──────── DATA UNDER STUDY ────────
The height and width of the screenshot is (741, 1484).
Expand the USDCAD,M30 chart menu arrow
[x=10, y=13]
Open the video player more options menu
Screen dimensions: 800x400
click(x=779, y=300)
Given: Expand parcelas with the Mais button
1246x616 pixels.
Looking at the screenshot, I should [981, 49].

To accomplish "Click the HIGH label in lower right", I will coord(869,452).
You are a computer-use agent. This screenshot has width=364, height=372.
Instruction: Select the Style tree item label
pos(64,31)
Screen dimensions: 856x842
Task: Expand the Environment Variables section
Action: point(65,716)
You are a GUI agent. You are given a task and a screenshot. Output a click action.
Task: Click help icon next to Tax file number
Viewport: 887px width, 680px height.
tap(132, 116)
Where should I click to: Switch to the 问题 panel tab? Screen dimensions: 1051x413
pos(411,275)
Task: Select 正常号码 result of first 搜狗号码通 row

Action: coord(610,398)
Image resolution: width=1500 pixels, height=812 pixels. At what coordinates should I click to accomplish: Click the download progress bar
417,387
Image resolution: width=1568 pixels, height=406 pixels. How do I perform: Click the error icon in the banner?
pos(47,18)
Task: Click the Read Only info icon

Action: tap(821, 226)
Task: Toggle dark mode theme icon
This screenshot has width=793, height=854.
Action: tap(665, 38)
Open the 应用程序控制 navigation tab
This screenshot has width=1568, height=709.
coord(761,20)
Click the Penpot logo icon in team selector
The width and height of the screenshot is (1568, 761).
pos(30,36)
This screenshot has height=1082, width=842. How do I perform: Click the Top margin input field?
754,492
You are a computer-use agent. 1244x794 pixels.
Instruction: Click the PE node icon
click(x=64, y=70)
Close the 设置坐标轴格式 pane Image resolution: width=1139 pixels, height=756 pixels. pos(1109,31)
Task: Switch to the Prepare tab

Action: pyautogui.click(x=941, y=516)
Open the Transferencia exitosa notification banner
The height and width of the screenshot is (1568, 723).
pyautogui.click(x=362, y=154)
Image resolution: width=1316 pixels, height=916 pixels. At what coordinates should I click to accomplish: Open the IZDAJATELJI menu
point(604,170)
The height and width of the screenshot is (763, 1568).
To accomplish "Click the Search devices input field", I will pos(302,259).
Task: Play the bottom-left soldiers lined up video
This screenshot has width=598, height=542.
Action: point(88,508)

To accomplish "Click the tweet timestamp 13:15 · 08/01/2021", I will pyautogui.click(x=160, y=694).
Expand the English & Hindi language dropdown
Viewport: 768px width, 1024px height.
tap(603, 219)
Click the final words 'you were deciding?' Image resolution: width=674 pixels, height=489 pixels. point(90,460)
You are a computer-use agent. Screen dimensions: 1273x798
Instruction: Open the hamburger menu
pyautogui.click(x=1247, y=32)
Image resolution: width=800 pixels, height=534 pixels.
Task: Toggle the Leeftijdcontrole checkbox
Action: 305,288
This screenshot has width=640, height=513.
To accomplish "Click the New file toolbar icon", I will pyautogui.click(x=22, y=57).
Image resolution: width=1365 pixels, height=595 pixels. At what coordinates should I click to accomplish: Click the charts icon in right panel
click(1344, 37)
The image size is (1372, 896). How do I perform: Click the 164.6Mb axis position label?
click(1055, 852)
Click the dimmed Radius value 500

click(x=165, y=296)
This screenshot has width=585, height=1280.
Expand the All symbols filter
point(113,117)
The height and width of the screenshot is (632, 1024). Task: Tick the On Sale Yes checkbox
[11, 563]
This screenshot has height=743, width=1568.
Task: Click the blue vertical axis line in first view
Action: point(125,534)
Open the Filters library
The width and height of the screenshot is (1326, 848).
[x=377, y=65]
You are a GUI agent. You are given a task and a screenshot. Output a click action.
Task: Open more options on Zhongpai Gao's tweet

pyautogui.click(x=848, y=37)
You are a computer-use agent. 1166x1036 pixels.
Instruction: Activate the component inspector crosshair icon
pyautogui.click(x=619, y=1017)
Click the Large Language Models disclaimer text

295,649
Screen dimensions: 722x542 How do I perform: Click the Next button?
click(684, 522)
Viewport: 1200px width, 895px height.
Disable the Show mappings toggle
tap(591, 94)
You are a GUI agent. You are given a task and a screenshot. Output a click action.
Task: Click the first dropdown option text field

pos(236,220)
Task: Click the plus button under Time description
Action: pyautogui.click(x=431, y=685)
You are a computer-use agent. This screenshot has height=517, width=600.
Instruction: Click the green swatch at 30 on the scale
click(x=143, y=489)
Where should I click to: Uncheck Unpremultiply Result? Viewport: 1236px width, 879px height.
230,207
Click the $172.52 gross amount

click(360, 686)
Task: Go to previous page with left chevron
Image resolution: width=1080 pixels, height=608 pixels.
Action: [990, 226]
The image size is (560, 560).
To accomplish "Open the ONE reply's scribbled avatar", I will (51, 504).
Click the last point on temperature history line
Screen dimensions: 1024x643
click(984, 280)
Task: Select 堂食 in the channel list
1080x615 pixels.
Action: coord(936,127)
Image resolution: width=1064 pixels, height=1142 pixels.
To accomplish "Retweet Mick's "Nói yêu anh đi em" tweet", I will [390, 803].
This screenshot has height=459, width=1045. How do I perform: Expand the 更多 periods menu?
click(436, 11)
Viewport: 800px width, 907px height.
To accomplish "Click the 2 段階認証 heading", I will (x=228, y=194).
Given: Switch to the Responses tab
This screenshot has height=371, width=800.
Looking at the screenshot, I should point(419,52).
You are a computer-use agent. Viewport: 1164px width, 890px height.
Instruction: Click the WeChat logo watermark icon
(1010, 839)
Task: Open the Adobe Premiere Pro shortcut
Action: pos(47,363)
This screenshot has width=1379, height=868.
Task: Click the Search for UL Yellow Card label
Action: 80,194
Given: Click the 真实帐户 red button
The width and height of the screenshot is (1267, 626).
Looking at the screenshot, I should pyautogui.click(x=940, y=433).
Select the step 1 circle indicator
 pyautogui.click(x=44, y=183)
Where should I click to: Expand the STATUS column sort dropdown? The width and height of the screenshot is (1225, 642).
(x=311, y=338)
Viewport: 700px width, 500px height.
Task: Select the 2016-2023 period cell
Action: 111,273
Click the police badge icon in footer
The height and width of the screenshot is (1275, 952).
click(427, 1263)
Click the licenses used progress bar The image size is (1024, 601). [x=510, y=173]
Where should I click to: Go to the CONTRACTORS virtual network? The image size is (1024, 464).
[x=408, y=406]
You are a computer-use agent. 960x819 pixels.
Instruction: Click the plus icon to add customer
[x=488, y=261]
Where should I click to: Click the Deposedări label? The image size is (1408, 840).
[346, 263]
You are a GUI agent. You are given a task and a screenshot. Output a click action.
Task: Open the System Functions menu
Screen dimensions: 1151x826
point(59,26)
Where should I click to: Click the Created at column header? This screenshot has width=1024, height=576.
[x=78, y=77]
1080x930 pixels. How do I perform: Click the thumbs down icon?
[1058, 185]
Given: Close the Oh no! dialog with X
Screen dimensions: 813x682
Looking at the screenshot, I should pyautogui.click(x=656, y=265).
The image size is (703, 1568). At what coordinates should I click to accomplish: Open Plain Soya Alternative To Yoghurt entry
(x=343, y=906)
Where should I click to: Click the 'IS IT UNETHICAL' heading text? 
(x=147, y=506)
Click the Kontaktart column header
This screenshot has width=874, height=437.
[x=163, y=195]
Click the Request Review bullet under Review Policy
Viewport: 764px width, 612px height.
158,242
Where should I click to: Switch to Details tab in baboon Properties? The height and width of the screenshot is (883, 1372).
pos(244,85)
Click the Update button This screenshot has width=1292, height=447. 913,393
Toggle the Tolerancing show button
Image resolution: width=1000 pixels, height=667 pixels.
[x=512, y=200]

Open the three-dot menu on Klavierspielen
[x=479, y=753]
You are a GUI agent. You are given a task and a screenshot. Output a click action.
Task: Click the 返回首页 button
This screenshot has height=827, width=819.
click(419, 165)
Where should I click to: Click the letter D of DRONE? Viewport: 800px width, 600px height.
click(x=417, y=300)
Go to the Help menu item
────────
## WHAT TO WORK ON
For each line in the data that holds the word "left", copy the line.

## ANSWER SPACE
Task: Play the bottom-left soldiers lined up video
Task: Go to previous page with left chevron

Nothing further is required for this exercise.